*What this task involves*: Print the records exactly. Miss nothing.

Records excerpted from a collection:
● ● ● ● ●

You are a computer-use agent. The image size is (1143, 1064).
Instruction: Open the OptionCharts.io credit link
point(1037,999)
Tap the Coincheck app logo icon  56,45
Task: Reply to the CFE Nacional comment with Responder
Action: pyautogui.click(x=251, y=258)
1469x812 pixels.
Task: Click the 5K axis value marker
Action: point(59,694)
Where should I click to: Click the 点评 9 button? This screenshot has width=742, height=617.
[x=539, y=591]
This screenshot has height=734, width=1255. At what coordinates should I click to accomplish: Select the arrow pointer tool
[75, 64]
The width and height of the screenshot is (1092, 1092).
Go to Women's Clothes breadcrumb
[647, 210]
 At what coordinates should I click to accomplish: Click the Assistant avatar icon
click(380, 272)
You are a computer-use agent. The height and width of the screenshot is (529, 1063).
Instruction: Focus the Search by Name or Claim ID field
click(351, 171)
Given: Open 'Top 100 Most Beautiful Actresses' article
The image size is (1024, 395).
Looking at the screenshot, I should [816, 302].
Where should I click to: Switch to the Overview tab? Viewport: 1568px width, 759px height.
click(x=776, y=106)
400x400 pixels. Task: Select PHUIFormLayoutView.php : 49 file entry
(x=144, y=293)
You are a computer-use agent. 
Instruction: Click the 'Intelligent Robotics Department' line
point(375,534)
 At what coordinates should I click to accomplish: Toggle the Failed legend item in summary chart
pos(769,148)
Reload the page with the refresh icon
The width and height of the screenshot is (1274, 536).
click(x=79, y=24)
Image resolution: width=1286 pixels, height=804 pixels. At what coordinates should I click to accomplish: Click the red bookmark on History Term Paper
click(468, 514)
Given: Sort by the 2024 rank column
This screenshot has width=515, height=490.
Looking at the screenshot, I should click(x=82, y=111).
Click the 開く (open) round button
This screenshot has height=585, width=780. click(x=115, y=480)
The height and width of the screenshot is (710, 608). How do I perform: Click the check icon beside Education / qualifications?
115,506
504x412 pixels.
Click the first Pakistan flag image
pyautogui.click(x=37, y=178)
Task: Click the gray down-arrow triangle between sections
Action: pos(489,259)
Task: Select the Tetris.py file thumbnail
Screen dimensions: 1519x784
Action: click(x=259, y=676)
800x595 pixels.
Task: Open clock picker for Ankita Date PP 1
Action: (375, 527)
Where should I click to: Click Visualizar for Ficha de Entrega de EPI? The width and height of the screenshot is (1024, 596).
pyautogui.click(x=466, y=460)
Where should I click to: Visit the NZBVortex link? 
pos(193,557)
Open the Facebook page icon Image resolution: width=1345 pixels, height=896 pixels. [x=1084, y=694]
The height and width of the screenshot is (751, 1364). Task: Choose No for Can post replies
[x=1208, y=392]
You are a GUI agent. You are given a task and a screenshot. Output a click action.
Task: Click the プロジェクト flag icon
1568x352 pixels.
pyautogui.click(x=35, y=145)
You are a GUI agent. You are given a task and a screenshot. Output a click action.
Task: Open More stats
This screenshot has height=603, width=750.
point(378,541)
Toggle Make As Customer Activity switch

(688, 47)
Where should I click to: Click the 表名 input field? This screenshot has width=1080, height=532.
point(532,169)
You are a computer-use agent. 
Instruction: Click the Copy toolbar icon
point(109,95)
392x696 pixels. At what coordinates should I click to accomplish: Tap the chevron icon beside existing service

● ● ● ● ●

*Answer area*:
You are a computer-use agent. The image size is (1143, 1064).
Instruction: Open the OptionCharts.io credit link
point(1037,999)
Tap the Coincheck app logo icon  56,45
Task: Reply to the CFE Nacional comment with Responder
Action: pyautogui.click(x=251, y=258)
1469x812 pixels.
Task: Click the 5K axis value marker
Action: point(59,694)
Where should I click to: Click the 点评 9 button? This screenshot has width=742, height=617.
[x=539, y=591]
This screenshot has height=734, width=1255. At what coordinates should I click to accomplish: Select the arrow pointer tool
[75, 64]
The width and height of the screenshot is (1092, 1092).
Go to Women's Clothes breadcrumb
[647, 210]
 At what coordinates should I click to accomplish: Click the Assistant avatar icon
click(380, 272)
You are a computer-use agent. The height and width of the screenshot is (529, 1063).
Instruction: Focus the Search by Name or Claim ID field
click(351, 171)
Given: Open 'Top 100 Most Beautiful Actresses' article
The image size is (1024, 395).
Looking at the screenshot, I should [816, 302].
Where should I click to: Switch to the Overview tab? Viewport: 1568px width, 759px height.
click(x=776, y=106)
400x400 pixels. Task: Select PHUIFormLayoutView.php : 49 file entry
(x=144, y=293)
You are a computer-use agent. 
Instruction: Click the 'Intelligent Robotics Department' line
point(375,534)
 At what coordinates should I click to accomplish: Toggle the Failed legend item in summary chart
pos(769,148)
Reload the page with the refresh icon
The width and height of the screenshot is (1274, 536).
click(x=79, y=24)
Image resolution: width=1286 pixels, height=804 pixels. At what coordinates should I click to accomplish: Click the red bookmark on History Term Paper
click(468, 514)
Given: Sort by the 2024 rank column
This screenshot has width=515, height=490.
Looking at the screenshot, I should click(x=82, y=111).
Click the 開く (open) round button
This screenshot has height=585, width=780. click(x=115, y=480)
The height and width of the screenshot is (710, 608). How do I perform: Click the check icon beside Education / qualifications?
115,506
504x412 pixels.
Click the first Pakistan flag image
pyautogui.click(x=37, y=178)
Task: Click the gray down-arrow triangle between sections
Action: pos(489,259)
Task: Select the Tetris.py file thumbnail
Screen dimensions: 1519x784
Action: click(x=259, y=676)
800x595 pixels.
Task: Open clock picker for Ankita Date PP 1
Action: (375, 527)
Where should I click to: Click Visualizar for Ficha de Entrega de EPI? The width and height of the screenshot is (1024, 596).
pyautogui.click(x=466, y=460)
Where should I click to: Visit the NZBVortex link? 
pos(193,557)
Open the Facebook page icon Image resolution: width=1345 pixels, height=896 pixels. [x=1084, y=694]
The height and width of the screenshot is (751, 1364). Task: Choose No for Can post replies
[x=1208, y=392]
You are a GUI agent. You are given a task and a screenshot. Output a click action.
Task: Click the プロジェクト flag icon
1568x352 pixels.
pyautogui.click(x=35, y=145)
You are a GUI agent. You are given a task and a screenshot. Output a click action.
Task: Open More stats
This screenshot has height=603, width=750.
point(378,541)
Toggle Make As Customer Activity switch

(688, 47)
Where should I click to: Click the 表名 input field? This screenshot has width=1080, height=532.
point(532,169)
You are a computer-use agent. 
Instruction: Click the Copy toolbar icon
point(109,95)
392x696 pixels. At what coordinates should I click to accomplish: Tap the chevron icon beside existing service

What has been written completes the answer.